3
votes

I do not understand how an xml validator ("schema aware processor" as the w3c refers to it) knows where to find the schema instance in a typical external reference to an xsd from within an xml document.

Here's a typical declaration:

<root xmlns="www.example.org"
      xmlns:xsi="http://www.w3.org/2001/XMLSchema-instance"
      xsi:schemaLocation="www.example.org" "http://example.org/schemas/schema1.xsd">
  <foo>some data</foo>
</root>
  1. we declare the default namespace for the root element and all its children to be "www.example.org"

  2. we bind the name/prefix "xsi" to the namespace "http://www.w3.org/2001/XMLSchema-instance".

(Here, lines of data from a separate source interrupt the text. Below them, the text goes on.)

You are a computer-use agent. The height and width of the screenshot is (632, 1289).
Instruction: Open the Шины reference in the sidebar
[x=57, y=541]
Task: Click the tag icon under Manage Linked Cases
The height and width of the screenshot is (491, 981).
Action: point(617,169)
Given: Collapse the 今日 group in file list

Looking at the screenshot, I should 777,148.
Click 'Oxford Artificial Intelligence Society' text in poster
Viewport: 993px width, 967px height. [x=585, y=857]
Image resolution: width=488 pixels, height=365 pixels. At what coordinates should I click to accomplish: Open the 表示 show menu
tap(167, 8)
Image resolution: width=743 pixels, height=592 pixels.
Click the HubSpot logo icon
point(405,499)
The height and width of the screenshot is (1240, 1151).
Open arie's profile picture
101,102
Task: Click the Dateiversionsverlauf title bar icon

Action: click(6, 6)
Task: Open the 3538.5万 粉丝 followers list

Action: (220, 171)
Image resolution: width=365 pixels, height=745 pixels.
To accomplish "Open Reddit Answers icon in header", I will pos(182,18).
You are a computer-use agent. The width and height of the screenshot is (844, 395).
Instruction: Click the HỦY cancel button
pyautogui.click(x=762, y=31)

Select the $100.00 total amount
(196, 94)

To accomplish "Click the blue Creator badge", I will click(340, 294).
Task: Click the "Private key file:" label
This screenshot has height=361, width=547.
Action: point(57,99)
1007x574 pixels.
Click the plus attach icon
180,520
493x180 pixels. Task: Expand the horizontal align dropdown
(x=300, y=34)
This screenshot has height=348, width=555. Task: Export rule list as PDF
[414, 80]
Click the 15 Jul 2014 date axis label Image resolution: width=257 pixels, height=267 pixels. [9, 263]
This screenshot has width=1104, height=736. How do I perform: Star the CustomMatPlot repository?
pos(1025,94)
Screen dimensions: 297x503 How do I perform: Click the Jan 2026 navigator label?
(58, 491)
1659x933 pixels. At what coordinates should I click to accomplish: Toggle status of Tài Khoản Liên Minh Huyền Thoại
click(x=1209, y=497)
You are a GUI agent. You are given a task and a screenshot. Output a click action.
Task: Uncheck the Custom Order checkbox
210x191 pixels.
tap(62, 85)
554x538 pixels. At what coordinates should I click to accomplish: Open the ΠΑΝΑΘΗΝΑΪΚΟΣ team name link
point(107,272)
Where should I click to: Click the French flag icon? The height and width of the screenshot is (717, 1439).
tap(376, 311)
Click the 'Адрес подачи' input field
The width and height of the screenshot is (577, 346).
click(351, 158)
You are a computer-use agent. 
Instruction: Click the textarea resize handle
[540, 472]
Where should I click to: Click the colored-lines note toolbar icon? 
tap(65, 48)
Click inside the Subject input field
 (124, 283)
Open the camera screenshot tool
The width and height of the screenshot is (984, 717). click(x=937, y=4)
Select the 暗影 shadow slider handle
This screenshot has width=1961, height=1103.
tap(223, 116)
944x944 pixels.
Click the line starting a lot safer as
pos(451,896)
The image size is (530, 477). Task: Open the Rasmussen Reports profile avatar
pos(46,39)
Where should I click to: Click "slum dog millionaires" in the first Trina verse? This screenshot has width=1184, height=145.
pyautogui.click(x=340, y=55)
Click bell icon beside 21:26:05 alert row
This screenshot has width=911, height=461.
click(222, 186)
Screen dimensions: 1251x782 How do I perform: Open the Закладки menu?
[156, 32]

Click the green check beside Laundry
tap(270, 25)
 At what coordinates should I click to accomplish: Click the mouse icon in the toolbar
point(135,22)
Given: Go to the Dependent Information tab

  3. If I am understanding correctly (which is evidently not the case!), it is the information within the actual resource that the xsi namespace refers to that allows the validator to know that schemaLocation (in the following line) is a legitimate attribute of the xsi ("http://www.w3.org/2001/XMLSchema-instance") namespace itself.

But a namespace is not a location (URI), so how does the parser know where to go to determine whether schemaLocation is in fact an attribute defined in the "http://www.w3.org/2001/XMLSchema-instance" namespace?

2
for "w3.org/2001/XMLSchema-instance" the answer is simple: namespace==schemaLocation :)), so case of xsi, you are not right! (see: stackoverflow.com/q/17094247/592355) ..you can also verify by downloading (the document) from this url...xerx593
...and your syntax is somewhat wrong(invalid!): it should be xsi:schemaLocation="www.example.org http://example.org/schemas/schema1.xsd" ..not xsi:schemaLocation="www.example.org" "http://example.org/schemas/schema1.xsd"xerx593
also possible/valid: xsi:schemaLocation="www.example.org http://example.org/schemas/schema1.xsd http://www.w3.org/2001/XMLSchema-instance http://www.w3.org/2001/XMLSchema-instance" ;)xerx593

2 Answers

0
votes

The validator has the schema for that namespace built in. The XML Schema definition spec section 2.7 Schema-Related Markup in Documents Being Validated says:

XML Schema Definition Language: Structures defines several attributes for direct use in any XML documents. These attributes are in the schema instance namespace (http://www.w3.org/2001/XMLSchema-instance) described in The Schema Instance Namespace (xsi) (§1.3.1.2) above. All schema processors must have appropriate attribute declarations for these attributes built in, see Attribute Declaration for the 'type' attribute (§3.2.7.1), Attribute Declaration for the 'nil' attribute (§3.2.7.2), Attribute Declaration for the 'schemaLocation' attribute (§3.2.7.3) and Attribute Declaration for the 'noNamespaceSchemaLocation' attribute (§3.2.7.4).

0
votes

how does the parser know where to go to determine whether schemaLocation is in fact an attribute defined in the "http://www.w3.org/2001/XMLSchema-instance" namespace?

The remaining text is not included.